Problem with charset encoding
CodeGuru Home VC++ / MFC / C++ .NET / C# Visual Basic VB Forums Developer.com
Results 1 to 11 of 11

Thread: Problem with charset encoding

Hybrid View

  1. #1
    Join Date
    Jan 2010
    Posts
    161

    Problem with charset encoding

    Hi everyone
    I hope someone can help me with this strange problem.

    I have a string containing the following text
    "[{\"id\":18273,\"name\":\"\u0410\u0430\u043b\u0435\u043d\"}""

    As you can see the name is encoded but don't know what exactly it is.

    After doing some research I found out that by passing this strin it will automatically convert it to the actual text but it doesn't in my case.

    How can I convert the value of name so that it shows what the actual value is (which is russian I believe)

    I've tried the following
    Code:
    byte [] b = str.getBytes( "UTF-8" /* encoding */ );
    String t = new String( b, "UTF-8" /* encoding */ );
    but it didn't work

    I have also tried the following code
    Code:
    Charset charset = Charset.forName("UTF-8");
    CharsetDecoder decoder = charset.newDecoder();
    CharsetEncoder encoder = charset.newEncoder();
    
    ByteBuffer bbuf = encoder.encode(uCharBuffer);
    CharBuffer cbuf = decoder.decode(bbuf);
    String s = cbuf.toString();
    but it didnt work.

    Can someone explain me what should be my approach, how I can identify the charset and convert accordinly?

    Thank you

  2. #2
    Join Date
    May 2006
    Location
    UK
    Posts
    4,474

    Re: Problem with charset encoding

    It's unicode.

    [{"id":18273,"name":"Аален"}
    Posting code? Use code tags like this: [code]...Your code here...[/code]
    Click here for examples of Java Code

  3. #3
    Join Date
    Jan 2010
    Posts
    161

    Re: Problem with charset encoding

    yes, If I use some online identifiers, I get the actual text that is represented by the unicode.

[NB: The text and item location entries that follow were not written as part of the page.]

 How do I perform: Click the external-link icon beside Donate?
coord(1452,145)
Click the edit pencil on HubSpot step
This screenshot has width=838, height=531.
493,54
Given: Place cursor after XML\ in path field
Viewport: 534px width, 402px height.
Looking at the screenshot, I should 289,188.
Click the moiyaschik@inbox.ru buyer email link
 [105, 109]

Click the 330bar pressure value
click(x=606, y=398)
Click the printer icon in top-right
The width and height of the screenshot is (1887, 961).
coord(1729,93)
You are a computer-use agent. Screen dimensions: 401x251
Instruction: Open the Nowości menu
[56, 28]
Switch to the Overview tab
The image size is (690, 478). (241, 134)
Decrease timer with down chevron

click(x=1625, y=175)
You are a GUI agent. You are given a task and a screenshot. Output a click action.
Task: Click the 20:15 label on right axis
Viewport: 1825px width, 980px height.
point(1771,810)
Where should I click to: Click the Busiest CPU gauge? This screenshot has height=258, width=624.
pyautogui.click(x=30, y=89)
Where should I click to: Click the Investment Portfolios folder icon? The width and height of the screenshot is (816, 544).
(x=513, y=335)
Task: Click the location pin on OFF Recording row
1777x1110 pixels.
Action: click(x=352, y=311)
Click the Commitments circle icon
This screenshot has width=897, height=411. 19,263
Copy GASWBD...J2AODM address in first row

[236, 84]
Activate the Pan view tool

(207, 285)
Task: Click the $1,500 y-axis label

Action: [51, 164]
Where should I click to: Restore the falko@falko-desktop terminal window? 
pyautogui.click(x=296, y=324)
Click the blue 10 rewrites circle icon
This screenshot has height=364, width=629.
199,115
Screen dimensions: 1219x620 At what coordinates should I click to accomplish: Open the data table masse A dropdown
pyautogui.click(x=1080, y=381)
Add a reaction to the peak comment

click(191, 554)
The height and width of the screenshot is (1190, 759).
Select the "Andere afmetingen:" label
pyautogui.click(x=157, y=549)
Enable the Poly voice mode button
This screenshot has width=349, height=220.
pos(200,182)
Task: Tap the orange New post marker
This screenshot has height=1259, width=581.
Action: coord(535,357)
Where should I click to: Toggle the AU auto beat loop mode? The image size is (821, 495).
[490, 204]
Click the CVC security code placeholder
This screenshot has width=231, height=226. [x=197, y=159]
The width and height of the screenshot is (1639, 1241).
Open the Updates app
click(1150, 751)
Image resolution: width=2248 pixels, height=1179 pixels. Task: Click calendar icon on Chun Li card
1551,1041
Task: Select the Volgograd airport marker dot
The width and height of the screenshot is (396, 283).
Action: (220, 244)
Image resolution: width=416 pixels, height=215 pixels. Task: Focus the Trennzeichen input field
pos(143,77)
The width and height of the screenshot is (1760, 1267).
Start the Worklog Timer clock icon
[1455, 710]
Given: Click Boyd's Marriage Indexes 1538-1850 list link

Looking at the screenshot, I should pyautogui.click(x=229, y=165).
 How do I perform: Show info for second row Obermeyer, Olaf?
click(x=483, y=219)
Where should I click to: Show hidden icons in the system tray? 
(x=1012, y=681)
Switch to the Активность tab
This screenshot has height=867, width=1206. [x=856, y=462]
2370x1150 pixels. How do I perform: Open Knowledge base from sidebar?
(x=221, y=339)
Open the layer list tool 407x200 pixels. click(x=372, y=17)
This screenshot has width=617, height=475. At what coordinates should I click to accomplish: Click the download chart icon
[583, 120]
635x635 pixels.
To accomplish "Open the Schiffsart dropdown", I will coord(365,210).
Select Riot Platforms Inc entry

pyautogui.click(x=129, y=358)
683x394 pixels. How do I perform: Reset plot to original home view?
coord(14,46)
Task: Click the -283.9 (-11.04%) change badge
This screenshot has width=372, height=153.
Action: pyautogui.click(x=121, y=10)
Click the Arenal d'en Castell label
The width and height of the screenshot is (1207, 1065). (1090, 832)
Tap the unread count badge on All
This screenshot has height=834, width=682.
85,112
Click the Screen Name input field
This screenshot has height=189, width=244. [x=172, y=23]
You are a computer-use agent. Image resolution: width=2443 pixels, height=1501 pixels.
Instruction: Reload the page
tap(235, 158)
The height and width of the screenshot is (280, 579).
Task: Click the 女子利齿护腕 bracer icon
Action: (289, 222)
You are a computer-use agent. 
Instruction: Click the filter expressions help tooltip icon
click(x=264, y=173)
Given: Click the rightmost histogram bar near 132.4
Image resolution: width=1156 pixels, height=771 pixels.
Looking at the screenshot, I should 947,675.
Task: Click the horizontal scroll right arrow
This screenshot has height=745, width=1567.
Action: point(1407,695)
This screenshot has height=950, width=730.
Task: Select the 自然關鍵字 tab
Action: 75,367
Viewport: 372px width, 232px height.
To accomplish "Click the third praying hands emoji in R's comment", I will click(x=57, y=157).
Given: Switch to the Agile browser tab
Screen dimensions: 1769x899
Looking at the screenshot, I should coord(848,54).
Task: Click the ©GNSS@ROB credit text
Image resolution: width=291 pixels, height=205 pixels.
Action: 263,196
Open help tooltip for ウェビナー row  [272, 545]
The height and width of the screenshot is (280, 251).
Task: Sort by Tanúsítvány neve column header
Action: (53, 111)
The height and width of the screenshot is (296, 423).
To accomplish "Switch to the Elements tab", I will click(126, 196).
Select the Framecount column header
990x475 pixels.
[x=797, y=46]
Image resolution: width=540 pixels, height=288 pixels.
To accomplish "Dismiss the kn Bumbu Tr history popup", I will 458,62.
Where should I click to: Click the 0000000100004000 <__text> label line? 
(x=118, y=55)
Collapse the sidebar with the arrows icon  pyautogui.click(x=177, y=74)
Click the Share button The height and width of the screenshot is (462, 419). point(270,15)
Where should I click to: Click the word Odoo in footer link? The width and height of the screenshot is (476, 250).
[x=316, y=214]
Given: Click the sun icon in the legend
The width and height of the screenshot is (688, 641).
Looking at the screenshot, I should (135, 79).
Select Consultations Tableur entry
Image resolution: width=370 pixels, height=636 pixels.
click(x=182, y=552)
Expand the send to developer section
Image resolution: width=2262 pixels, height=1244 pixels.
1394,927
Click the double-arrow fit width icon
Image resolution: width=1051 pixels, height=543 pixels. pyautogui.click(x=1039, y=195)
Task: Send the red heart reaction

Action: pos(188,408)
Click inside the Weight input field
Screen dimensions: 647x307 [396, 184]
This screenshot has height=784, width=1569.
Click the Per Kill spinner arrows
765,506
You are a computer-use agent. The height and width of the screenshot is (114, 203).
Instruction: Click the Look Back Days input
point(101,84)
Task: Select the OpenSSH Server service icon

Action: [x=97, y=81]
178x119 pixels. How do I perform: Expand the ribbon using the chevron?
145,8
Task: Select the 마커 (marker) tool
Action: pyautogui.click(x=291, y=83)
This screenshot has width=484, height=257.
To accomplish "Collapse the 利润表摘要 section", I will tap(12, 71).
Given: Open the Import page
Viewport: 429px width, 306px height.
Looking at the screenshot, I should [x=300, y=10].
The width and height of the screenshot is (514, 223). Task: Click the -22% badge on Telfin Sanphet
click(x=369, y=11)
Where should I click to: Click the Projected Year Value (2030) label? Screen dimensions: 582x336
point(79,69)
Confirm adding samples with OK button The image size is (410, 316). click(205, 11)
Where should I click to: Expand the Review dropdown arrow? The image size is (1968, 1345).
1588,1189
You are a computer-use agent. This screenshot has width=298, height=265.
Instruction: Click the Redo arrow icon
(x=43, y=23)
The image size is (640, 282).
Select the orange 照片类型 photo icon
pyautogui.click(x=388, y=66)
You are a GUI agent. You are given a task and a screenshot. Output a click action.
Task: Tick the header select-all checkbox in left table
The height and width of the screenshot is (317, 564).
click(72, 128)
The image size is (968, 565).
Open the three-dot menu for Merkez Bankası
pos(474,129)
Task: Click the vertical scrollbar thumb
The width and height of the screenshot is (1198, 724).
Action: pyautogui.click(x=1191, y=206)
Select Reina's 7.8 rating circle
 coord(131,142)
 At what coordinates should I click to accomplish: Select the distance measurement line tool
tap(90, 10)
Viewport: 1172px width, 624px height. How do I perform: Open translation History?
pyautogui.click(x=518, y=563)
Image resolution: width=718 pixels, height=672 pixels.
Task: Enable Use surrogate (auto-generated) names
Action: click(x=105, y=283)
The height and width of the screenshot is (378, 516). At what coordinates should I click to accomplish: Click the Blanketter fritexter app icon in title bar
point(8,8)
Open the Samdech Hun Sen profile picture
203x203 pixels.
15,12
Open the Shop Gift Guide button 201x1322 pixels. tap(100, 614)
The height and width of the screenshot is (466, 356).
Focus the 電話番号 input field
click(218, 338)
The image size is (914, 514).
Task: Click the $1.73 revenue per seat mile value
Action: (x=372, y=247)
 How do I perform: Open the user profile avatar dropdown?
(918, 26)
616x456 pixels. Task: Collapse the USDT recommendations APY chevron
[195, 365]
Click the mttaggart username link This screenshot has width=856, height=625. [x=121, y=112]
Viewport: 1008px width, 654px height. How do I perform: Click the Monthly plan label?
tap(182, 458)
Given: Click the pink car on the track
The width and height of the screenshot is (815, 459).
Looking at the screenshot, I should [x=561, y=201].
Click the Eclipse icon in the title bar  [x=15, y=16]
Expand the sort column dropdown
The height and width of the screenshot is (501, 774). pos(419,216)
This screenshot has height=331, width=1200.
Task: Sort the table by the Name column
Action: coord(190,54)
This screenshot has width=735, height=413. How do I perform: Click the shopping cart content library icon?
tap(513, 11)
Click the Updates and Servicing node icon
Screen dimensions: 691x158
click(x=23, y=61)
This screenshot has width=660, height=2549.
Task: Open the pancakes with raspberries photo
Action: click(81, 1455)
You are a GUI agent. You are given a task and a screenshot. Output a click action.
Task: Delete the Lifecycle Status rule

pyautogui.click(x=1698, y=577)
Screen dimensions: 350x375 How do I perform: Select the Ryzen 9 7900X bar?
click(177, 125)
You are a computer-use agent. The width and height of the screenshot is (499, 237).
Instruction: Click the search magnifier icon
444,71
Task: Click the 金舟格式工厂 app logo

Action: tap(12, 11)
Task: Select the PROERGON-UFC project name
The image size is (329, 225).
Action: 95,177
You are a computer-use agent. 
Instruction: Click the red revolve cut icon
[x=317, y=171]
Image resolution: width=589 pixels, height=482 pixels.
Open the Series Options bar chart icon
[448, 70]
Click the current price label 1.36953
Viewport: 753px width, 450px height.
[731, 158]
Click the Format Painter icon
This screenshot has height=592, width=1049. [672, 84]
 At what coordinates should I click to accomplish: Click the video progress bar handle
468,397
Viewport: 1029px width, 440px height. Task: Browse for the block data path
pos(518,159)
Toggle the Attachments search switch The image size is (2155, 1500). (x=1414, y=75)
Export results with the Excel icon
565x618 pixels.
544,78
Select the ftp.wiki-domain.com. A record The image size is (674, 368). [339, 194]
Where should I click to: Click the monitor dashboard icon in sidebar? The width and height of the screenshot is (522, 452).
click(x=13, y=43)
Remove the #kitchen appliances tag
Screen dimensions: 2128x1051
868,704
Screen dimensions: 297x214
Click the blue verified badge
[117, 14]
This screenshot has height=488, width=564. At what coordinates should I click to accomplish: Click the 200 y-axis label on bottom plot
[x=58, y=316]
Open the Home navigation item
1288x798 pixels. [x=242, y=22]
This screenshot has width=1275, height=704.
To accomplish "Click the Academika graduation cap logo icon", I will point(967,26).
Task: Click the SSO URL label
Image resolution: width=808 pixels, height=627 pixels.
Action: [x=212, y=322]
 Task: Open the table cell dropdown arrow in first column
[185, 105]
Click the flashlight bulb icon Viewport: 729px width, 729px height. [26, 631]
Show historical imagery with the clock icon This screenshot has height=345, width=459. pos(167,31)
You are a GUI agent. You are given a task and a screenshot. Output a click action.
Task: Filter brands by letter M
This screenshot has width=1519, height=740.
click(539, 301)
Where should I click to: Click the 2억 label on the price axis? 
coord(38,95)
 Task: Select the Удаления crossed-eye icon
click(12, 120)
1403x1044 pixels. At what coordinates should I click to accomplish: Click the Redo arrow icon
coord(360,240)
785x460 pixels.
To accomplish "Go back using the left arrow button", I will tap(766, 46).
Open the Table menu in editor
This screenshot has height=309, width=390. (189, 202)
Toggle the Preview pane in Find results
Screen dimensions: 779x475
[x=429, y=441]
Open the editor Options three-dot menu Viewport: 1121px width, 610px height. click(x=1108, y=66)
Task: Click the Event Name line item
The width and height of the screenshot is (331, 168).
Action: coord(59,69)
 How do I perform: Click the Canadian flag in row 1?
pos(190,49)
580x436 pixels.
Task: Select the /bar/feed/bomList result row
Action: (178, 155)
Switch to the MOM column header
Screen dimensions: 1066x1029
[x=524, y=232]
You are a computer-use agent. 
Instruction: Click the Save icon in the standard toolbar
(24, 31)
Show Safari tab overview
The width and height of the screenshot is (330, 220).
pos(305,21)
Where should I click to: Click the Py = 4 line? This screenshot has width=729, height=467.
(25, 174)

    However in java I'm not being able to make the coversion when I read an external file or source.

    What is the best way to read unicode characters.

  4. #4
    Join Date
    Jan 2010
    Posts
    161

    Re: Problem with charset encoding

    Ok here's the solution. It seems like the compiler can automatically convert unicode when the string is passed in a variable e.g String str ="unicode text". However when the unicode text is read from an external source (e.g file/website) the compiler classifies it as plain text and doesn't do any conversion.
    In order to fix this problem, there's a class called StringEscapeUtils, which basically escapes texts that have different meaning, for example unicode texts. A manual escaping can be done by using some string manipulation where you remove the backslash and 'u' chaaracter of each unicode text (e.g \u0410), then you conver the 4 digits to integer (0410) and finally you convert that integer value to char which will give you the respective character represented by the unicode text.

    A simpler method,which is what I've used is to use StringEscapeUtils:
    Here is what I've done
    Simply pass the string containing the text
    Code:
    String str =StringEscapeUtils.unescapeJava(content);
    This will automatically convert the unicode in its respective text.

    Hope it helps

  5. #5
    Join Date
    May 2006
    Location
    UK
    Posts
    4,474

    Re: Problem with charset encoding

    Did you try reading in from the file using an InputStream or a Reader. I think you may need to use a Reader to get proper conversion of unicode.
    Posting code? Use code tags like this: [code]...Your code here...[/code]
    Click here for examples of Java Code

  6. #6
    Join Date
    Jan 2010
    Posts
    161

    Re: Problem with charset encoding

    It doesn't get converted, I don't remember where but I've read that when we use code to read from an external file/source such as a website,file etc. the string that is received is handled as plain text, where as if you put the unicode text inside the string like this String str = "unicode text" then the compiler will automatically convert it to the respective text represented by the unicode.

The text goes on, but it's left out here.